Texte du document:
# # #

8. Considérant qu'il résulte de ce qui précède, d'une part, que M. B...ne saurait utilement soutenir que c'est à tort que le préfet de police a refusé de lui délivrer un titre de séjour en qualité de salarié sur le fondement des dispositions précitées de l'article L. 313-14 du code de l'entrée et du séjour des étrangers et du droit d'asile ; que, d'autre part, compte tenu de l'ensemble des circonstances de l'espèce, précisées notamment au point 6, en refusant de régulariser la situation administrative de M. B...sur le fondement du mécanisme d'admission exceptionnelle au séjour prévue par l'article L. 313-14 du code de l'entrée et du séjour des étrangers et du droit d'asile, le préfet de police n'a commis aucune erreur manifeste d'appréciation ;

9. Considérant enfin qu'il résulte de ce qui précède que l'arrêté litigieux en tant qu'il porte refus de délivrance d'un titre de séjour n'est entaché d'aucune illégalité ; que, dès lors, le moyen tiré de l'illégalité de cette décision présenté à l'appui des conclusions dirigées contre la décision portant obligation de quitter le territoire doit être pareillement écarté ;

10. Considérant qu'il résulte de tout ce qui précède que M. B... n'est pas fondé à soutenir que c'est à tort que, par le jugement attaqué, le Tribunal administratif de Paris a rejeté sa demande ; que, par voie de conséquence, ses conclusions à fin d'injonction et d'astreinte, ainsi que celles présentées sur le fondement des articles L. 761-1 du code de justice administrative et 37 de la loi du 10 juillet 1991 ne peuvent qu'être rejetées.

# # #

Partie données:
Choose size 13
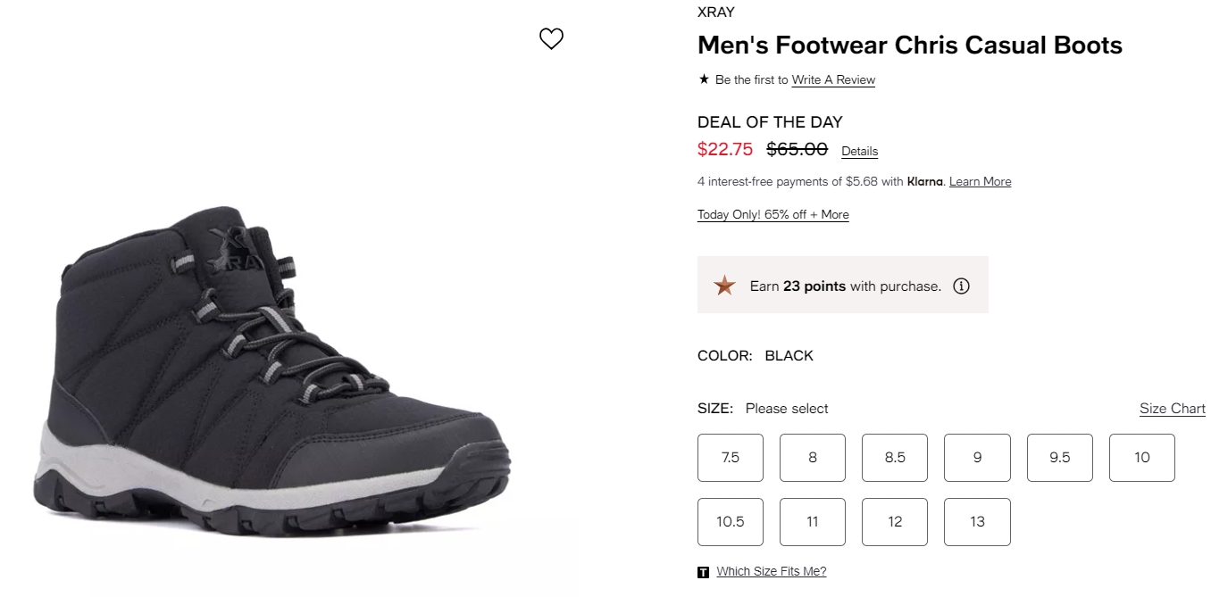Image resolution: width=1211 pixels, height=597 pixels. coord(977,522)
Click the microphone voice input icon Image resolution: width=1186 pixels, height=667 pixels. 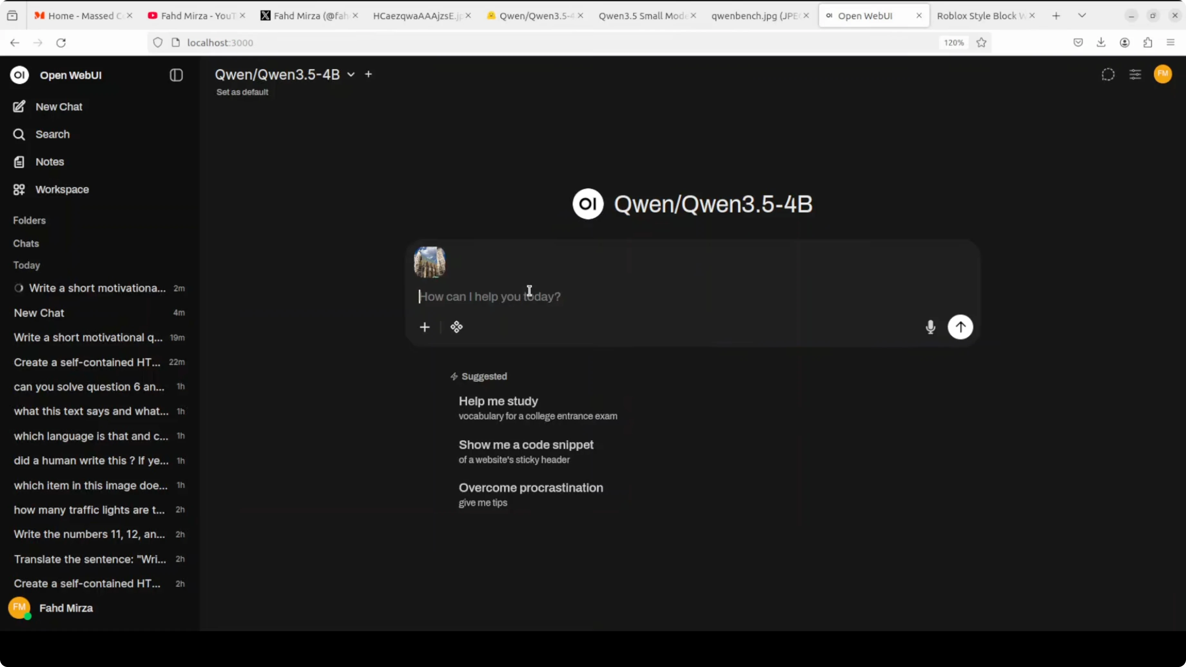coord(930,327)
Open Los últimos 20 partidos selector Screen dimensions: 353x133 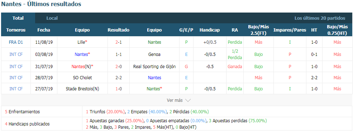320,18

# # #

Travaux à faire:
A – Recopiez, s'il vous plaît, le passage du texte du document de « 10. Considérant qu'il » à « peuvent qu'être rejetées. ».
B – Traduisez en anglais cette phrase du texte du document : « Considérant enfin qu'il résulte de ce qui précède que l'arrêté litigieux en tant qu'il porte refus de délivrance d'un titre de séjour n'est entaché d'aucune illégalité ; que, dès lors, le moyen tiré de l'illégalité de cette décision présenté à l'appui des conclusions dirigées contre la décision portant obligation de quitter le territoire doit être pareillement écarté ; »

Corrigés:
A –
10. Considérant qu'il résulte de tout ce qui précède que M. B... n'est pas fondé à soutenir que c'est à tort que, par le jugement attaqué, le Tribunal administratif de Paris a rejeté sa demande ; que, par voie de conséquence, ses conclusions à fin d'injonction et d'astreinte, ainsi que celles présentées sur le fondement des articles L. 761-1 du code de justice administrative et 37 de la loi du 10 juillet 1991 ne peuvent qu'être rejetées.

B – Considering finally that it follows from the foregoing that the contested order, insofar as it refuses to issue a residence permit, is not tainted by any illegality; that, consequently, the plea alleging the illegality of this decision, raised in support of the claims directed against the decision imposing an obligation to leave the territory, must likewise be dismissed;